あれからすでに30年以上経っているが、今日紹介するエール大学論文を読んでSchatzが今もRAGについて研究していることを知り懐かしく紹介することにした。タイトルは「Transposon molecular domestication and the evolution of the RAG recombinase(トランスポゾンの飼いならしによるRAGリコンビナーゼの進化)」だ。
免疫グロブリン遺伝子を正確に編集するRAG1/RAG2分子が、動く遺伝子トランスポゾンから進化しただろうことは当時から想定されたいた。その後、ショウジョウバエのゲノムからin silicoで再構成されたTransibがそのルーツで、その後ナメクジウオのRAG1/2プロトタイプを経て進化したことが明らかになっていたようだ。
この研究ではRAG1/RAG2の最も近い親戚と言えるproto(p)RAG1/proto(p)RAG2の、酵素活性、構造、トランスポゾン活性などを比較し、RAG1/RAG2のような正確な遺伝子編集酵素が進化してきたのかを調べている。
ほとんどの読者はもはや馴染みはないと思うが、RAGはゲノム上の極めて正確なシグナル配列セット(これもトランスポゾン由来と考えられる)を認識して、シグナル配列を切り出し、ゲノム側の断片はヘアピン構造を作らせた後、DNA修復で再結合させる一方、断片の方はシグナル部分で再結合させ新たなトランスポゾンになるのを抑えている。
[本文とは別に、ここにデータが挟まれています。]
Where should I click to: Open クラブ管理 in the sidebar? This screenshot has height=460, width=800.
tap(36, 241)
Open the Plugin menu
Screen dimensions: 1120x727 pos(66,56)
この辺りの研究については、1980年ごろ大変な競争があって懐かしいが、ナメクジウオのpRAGと比べると、まずRAGではシグナル配列の両端を必ずカットする一方、pRAGでは様々なタイプの断片ができてしまうこと、そしてpRAGでは切り出した後ゲノムの他の場所に挿入されるトランスポゾン活性が残っていることがわかった。
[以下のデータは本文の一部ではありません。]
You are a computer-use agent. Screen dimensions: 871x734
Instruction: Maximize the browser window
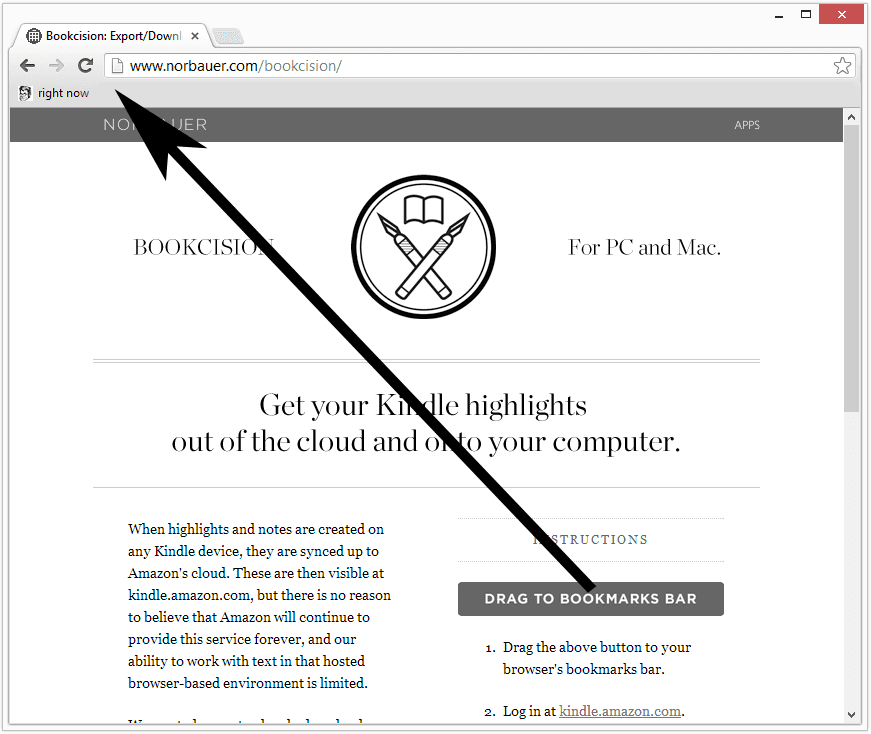pos(805,14)
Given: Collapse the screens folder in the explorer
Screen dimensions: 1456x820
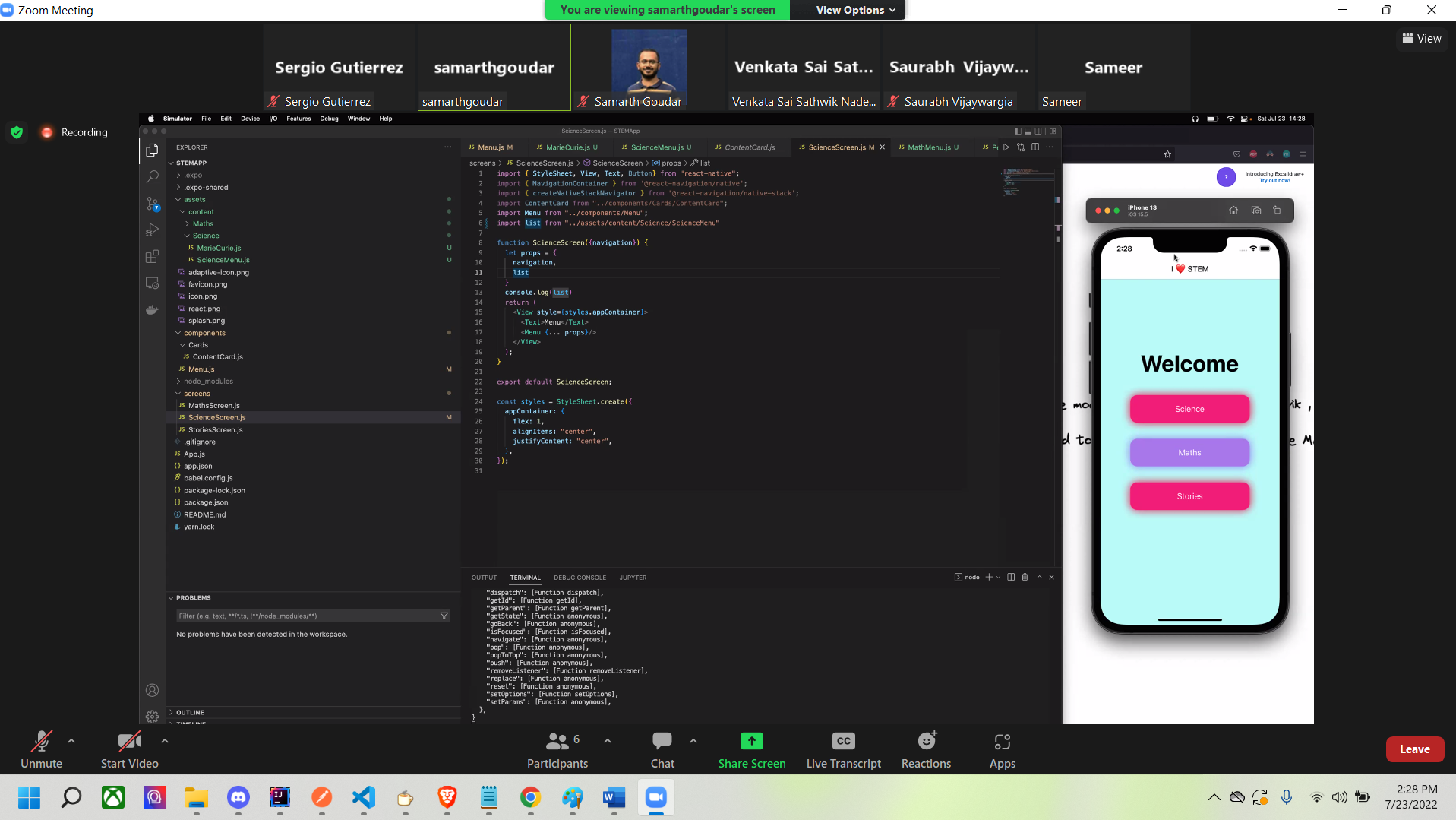Looking at the screenshot, I should click(x=197, y=394).
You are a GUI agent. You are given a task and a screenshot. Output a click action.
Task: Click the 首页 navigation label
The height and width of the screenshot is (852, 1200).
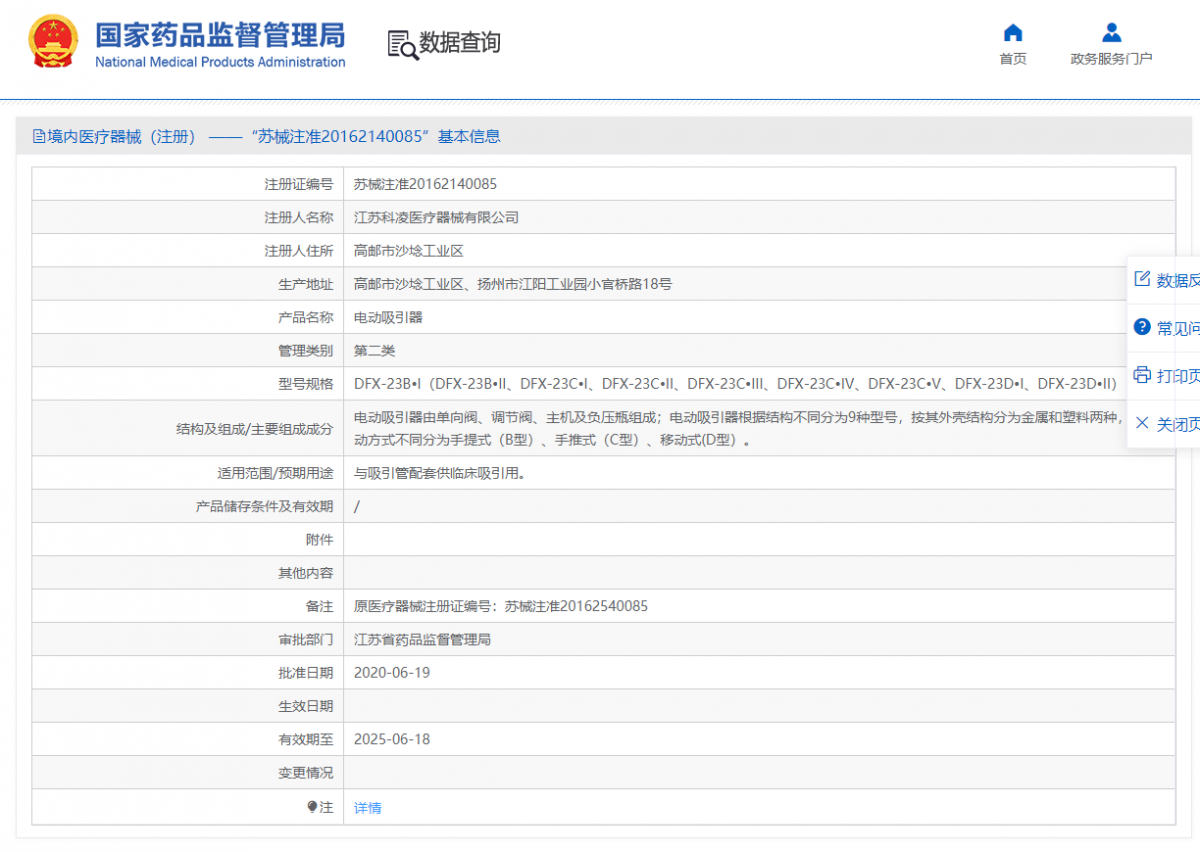pos(1012,59)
そこで、クライオ電顕を用いた構造解析を行い、トランスポゾン活性をどのように抑えている分子変化を特定している。詳細を省いて、この解析からわかった進化の過程をまとめると次のようになる。
これまではシグナル配列断片を環状に閉じることで、トランスポゾン活性が抑えられると説明されていたが、実際にはプロトRAG1,RAG2に起こった2つの変化によってトランスポゾン活性が抑えられたRAGが誕生する。一つは、RAG1の840番目のアミノ酸のアルギニンへの変化と、RAG2の酸性のC末の変化で、これにより再構成がシグナル配列に完全に縛られるようになり(12/23ルールと呼ばれている)、さらに切り出した後の細胞内過程を調節してトランスポゾン活性を抑えているというシナリオだ。
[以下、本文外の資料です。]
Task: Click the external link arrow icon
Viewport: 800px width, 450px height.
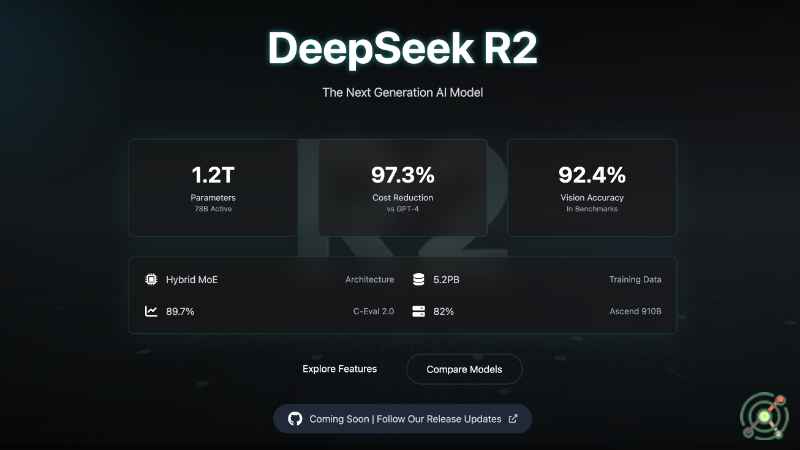Action: (513, 419)
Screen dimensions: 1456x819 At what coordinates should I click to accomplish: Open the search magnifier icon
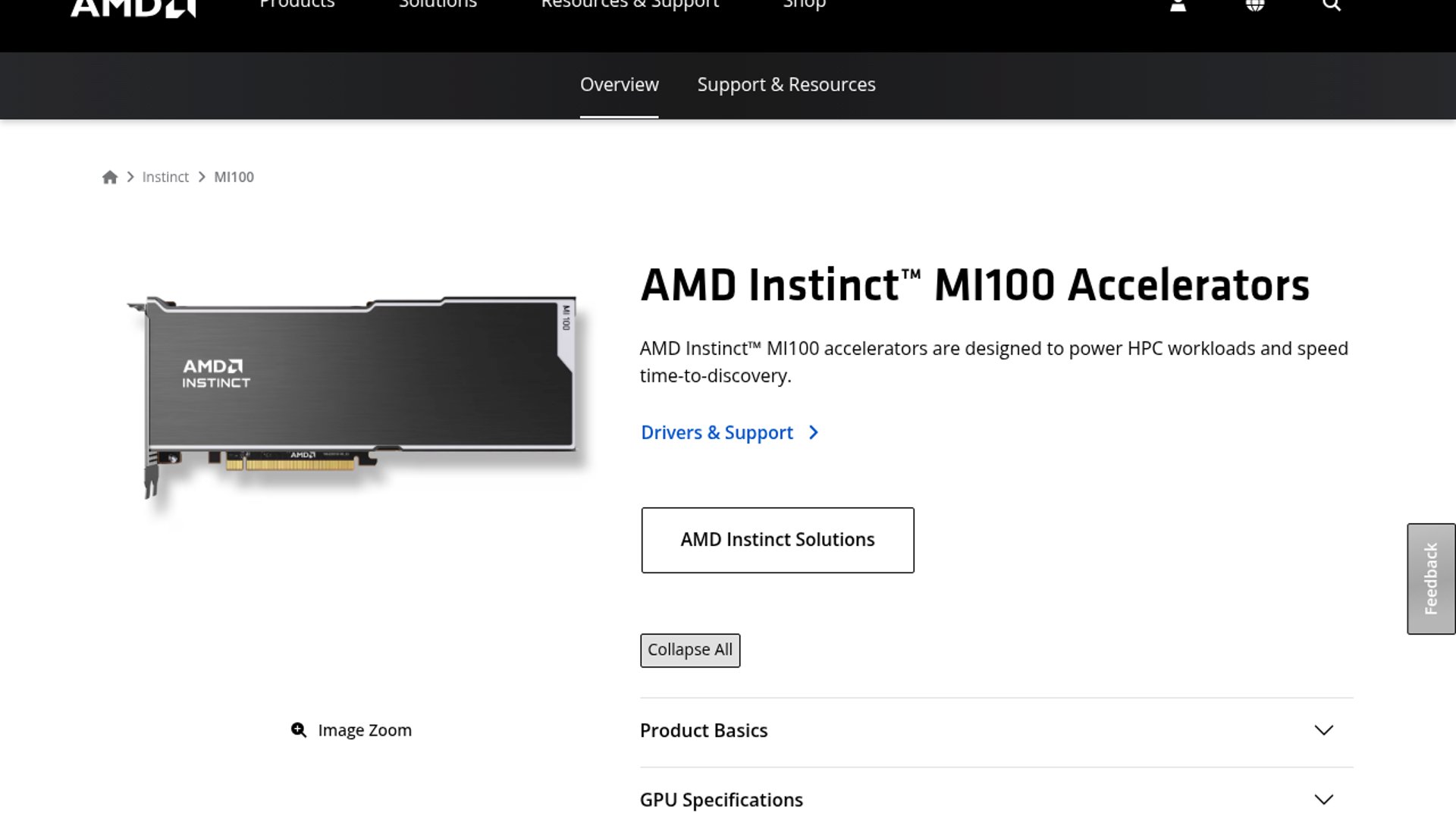pyautogui.click(x=1332, y=6)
もう抗原受容体遺伝子の再構成に興味を持つ人は減ったと思うが、私にとってはSchatzの名前とともに懐かしく思わず紹介した。しかし、これほどマニアックなプロの研究がしっかりと進んでいることを見て、大変感銘を受けた。
抗原受容体遺伝子の再構成に興味を持つ人は減った
↓
RAG1/RAG2、TCRの再構成も関与しているみたいで、そうした観点からは、大いに興味をひかれます。